Beyond the demonstration phase, KNOC plans a broader storage expansion between 2040 and 2060. This will include drilling new injection and appraisal wells to reduce uncertainty over caprock extent, validate pressure behavior, and refine the estimated storage capacity, which KNOC currently places at up to 170 million tonnes of CO₂ for the Donghae area.

Lee emphasized that Donghae CCS is only one part of KNOC’s wider CCS strategy. On Korea’s west coast, at Daesan, the company is developing a cross-border CCS chain that would transport CO₂ from industrial clusters to offshore storage hubs in Indonesia.

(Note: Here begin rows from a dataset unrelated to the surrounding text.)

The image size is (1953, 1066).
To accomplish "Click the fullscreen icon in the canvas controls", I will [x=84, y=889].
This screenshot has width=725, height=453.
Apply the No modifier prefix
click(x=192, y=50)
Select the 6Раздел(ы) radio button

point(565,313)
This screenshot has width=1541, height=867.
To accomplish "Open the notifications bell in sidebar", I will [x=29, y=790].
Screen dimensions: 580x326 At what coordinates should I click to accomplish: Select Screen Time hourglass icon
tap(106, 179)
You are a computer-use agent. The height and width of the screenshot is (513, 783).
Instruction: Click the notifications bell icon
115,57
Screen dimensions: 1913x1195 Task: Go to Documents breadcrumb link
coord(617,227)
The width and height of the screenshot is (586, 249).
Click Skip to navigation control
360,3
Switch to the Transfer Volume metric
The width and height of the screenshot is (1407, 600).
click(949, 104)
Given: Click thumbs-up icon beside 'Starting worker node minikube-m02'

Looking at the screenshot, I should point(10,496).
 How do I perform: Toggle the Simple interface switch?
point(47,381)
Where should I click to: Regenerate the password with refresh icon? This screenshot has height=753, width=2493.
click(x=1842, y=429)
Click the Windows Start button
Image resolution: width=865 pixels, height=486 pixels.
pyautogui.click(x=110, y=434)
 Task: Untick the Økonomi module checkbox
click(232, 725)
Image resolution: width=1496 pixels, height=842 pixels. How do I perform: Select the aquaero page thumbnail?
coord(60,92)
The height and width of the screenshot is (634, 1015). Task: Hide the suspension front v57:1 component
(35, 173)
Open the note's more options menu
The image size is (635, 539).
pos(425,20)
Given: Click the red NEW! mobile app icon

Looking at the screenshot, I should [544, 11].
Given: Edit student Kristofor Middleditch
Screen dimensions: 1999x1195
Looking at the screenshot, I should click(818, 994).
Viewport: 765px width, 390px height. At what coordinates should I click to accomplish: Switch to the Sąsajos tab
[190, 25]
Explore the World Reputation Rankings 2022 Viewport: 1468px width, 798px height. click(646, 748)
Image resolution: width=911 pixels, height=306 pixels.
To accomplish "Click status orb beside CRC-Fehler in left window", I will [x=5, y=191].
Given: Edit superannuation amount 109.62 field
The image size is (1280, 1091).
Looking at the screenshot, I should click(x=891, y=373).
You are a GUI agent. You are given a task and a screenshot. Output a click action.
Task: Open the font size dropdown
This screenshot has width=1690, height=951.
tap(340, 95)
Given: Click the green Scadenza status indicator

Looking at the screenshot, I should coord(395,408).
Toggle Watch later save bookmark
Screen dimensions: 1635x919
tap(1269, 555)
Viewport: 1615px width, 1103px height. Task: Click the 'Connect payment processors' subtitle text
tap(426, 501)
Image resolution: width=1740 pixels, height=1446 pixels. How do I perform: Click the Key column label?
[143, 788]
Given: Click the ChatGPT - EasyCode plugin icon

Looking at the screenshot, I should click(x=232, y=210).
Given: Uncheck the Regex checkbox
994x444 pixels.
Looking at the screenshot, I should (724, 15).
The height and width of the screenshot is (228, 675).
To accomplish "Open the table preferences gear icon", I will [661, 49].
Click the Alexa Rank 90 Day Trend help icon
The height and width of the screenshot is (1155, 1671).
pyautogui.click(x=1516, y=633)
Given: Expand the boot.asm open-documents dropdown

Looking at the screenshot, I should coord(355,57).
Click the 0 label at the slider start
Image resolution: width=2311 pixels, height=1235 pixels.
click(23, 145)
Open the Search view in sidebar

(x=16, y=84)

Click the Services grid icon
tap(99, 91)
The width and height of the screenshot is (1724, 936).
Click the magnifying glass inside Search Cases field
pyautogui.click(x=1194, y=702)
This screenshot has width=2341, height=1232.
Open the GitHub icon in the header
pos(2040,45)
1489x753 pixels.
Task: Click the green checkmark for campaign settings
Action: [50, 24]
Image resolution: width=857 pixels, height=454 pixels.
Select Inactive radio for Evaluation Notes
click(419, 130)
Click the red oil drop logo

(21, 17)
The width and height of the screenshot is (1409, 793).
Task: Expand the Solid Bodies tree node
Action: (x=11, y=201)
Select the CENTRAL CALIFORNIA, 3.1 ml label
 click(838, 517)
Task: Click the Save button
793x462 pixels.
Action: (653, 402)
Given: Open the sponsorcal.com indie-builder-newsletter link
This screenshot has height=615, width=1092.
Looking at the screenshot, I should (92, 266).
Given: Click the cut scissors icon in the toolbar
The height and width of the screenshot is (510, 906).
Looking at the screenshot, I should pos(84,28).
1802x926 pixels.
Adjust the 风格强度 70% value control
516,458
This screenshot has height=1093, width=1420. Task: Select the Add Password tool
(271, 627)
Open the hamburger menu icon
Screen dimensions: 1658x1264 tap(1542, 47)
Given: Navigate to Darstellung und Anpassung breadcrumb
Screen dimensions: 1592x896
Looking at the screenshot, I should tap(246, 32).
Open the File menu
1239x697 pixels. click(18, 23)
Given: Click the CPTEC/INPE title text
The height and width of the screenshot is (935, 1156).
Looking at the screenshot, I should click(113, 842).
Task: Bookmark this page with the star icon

He highlighted several milestones already achieved: an MoU signed in September 2023 between KNOC and Pertamina on CCS and oil and gas cooperation; a Framework Agreement signed in May 2024 by KNOC, Pertamina and ExxonMobil on Korea–Indonesia cross-border CCS focused on a hub in the Sunda-Asri basins; and a Joint Study Agreement signed in September 2024 between KNOC, ExxonMobil, Hyundai E&C and Hyundai Steel to advance the cross-border CCS concept and cluster development around Daesan.

Under these agreements, Pertamina and ExxonMobil are leading evaluation of an offshore CCS hub in the Sunda-Asri area, while KNOC is positioned as a key user of the storage capacity, channeling captured CO₂ from Korean industrial facilities to Indonesia.